▶ **Goal of the exercise**: From the line containing "Trucks (421, 251)" down to the last line of the records below, restate each line word for word and leave out the rest.

▶ **Dataset entries**:

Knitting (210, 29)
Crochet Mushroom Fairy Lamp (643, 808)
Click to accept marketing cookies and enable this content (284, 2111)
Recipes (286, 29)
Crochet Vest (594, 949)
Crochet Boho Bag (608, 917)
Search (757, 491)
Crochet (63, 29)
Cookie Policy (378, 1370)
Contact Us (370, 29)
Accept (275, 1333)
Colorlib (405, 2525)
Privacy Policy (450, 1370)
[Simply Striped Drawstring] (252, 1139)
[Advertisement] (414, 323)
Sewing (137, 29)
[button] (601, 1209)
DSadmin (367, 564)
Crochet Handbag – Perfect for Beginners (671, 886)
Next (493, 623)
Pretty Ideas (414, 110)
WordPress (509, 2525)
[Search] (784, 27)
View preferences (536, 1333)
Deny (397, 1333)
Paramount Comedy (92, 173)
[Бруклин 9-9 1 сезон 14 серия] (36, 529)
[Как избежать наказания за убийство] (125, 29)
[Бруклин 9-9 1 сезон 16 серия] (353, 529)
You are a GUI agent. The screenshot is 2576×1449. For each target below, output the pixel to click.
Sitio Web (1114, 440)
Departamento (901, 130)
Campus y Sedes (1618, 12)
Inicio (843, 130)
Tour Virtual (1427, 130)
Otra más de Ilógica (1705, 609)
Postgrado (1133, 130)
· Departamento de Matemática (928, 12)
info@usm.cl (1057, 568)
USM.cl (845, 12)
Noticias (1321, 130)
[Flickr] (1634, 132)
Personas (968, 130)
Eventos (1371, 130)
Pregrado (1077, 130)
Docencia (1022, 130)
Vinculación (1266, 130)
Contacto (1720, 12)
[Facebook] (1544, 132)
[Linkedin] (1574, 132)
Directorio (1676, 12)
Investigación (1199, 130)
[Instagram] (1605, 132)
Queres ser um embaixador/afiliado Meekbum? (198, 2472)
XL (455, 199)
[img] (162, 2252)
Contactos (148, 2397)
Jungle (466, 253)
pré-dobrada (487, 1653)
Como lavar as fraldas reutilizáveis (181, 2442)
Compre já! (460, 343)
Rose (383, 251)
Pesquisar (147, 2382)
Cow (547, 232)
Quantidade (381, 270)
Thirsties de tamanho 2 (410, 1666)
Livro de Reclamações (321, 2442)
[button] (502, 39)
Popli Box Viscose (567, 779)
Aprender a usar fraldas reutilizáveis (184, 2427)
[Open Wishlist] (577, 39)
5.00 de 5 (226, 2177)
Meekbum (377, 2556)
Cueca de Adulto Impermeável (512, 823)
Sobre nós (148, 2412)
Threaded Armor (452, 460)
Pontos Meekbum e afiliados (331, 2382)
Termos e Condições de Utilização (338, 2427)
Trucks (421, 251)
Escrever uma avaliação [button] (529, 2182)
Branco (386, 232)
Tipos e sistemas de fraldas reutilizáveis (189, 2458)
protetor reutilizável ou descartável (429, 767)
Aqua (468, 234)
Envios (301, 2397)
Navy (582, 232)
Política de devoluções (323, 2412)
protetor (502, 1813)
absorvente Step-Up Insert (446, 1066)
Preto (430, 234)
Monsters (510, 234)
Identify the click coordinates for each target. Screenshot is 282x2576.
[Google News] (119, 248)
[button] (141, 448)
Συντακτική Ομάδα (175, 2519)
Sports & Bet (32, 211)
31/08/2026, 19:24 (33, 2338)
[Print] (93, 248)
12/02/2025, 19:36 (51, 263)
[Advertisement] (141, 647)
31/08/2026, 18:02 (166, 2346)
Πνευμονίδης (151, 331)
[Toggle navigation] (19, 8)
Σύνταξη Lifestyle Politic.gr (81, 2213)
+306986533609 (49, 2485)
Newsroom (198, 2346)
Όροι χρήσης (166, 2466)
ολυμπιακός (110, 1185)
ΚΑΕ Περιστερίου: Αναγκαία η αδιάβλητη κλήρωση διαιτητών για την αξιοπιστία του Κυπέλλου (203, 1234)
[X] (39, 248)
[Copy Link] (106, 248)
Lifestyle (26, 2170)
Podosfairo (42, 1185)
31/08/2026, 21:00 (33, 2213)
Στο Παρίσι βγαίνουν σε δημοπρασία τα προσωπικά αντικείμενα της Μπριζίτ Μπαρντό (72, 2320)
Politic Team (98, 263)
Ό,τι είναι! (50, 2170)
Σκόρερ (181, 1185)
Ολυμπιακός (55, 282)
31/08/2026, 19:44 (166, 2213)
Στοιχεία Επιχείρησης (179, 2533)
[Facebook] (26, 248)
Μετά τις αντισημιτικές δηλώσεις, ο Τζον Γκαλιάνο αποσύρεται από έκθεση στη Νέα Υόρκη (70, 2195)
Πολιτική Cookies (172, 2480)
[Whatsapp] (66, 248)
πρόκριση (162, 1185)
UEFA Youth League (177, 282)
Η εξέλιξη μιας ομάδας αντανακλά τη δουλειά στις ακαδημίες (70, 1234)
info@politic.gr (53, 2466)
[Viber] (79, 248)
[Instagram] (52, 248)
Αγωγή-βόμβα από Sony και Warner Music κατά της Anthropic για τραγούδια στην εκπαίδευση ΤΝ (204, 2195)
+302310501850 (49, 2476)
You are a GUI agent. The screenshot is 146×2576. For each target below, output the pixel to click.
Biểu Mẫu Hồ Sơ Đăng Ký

▶ **Written response**:
Trucks (421, 251)
Escrever uma avaliação [button] (529, 2182)
Branco (386, 232)
Tipos e sistemas de fraldas reutilizáveis (189, 2458)
protetor reutilizável ou descartável (429, 767)
Aqua (468, 234)
Envios (301, 2397)
Navy (582, 232)
Política de devoluções (323, 2412)
protetor (502, 1813)
absorvente Step-Up Insert (446, 1066)
Preto (430, 234)
Monsters (510, 234)
Identify the click coordinates for each target. Screenshot is 282x2576.
[Google News] (119, 248)
[button] (141, 448)
Συντακτική Ομάδα (175, 2519)
Sports & Bet (32, 211)
31/08/2026, 19:24 (33, 2338)
[Print] (93, 248)
12/02/2025, 19:36 (51, 263)
[Advertisement] (141, 647)
31/08/2026, 18:02 (166, 2346)
Πνευμονίδης (151, 331)
[Toggle navigation] (19, 8)
Σύνταξη Lifestyle Politic.gr (81, 2213)
+306986533609 (49, 2485)
Newsroom (198, 2346)
Όροι χρήσης (166, 2466)
ολυμπιακός (110, 1185)
ΚΑΕ Περιστερίου: Αναγκαία η αδιάβλητη κλήρωση διαιτητών για την αξιοπιστία του Κυπέλλου (203, 1234)
[X] (39, 248)
[Copy Link] (106, 248)
Lifestyle (26, 2170)
Podosfairo (42, 1185)
31/08/2026, 21:00 (33, 2213)
Στο Παρίσι βγαίνουν σε δημοπρασία τα προσωπικά αντικείμενα της Μπριζίτ Μπαρντό (72, 2320)
Politic Team (98, 263)
Ό,τι είναι! (50, 2170)
Σκόρερ (181, 1185)
Ολυμπιακός (55, 282)
31/08/2026, 19:44 (166, 2213)
Στοιχεία Επιχείρησης (179, 2533)
[Facebook] (26, 248)
Μετά τις αντισημιτικές δηλώσεις, ο Τζον Γκαλιάνο αποσύρεται από έκθεση στη Νέα Υόρκη (70, 2195)
Πολιτική Cookies (172, 2480)
[Whatsapp] (66, 248)
πρόκριση (162, 1185)
UEFA Youth League (177, 282)
Η εξέλιξη μιας ομάδας αντανακλά τη δουλειά στις ακαδημίες (70, 1234)
info@politic.gr (53, 2466)
[Viber] (79, 248)
[Instagram] (52, 248)
Αγωγή-βόμβα από Sony και Warner Music κατά της Anthropic για τραγούδια στην εκπαίδευση ΤΝ (204, 2195)
+302310501850 (49, 2476)
You are a GUI agent. The screenshot is 146×2576. For each target below, output the pixel to click.
Biểu Mẫu Hồ Sơ Đăng Ký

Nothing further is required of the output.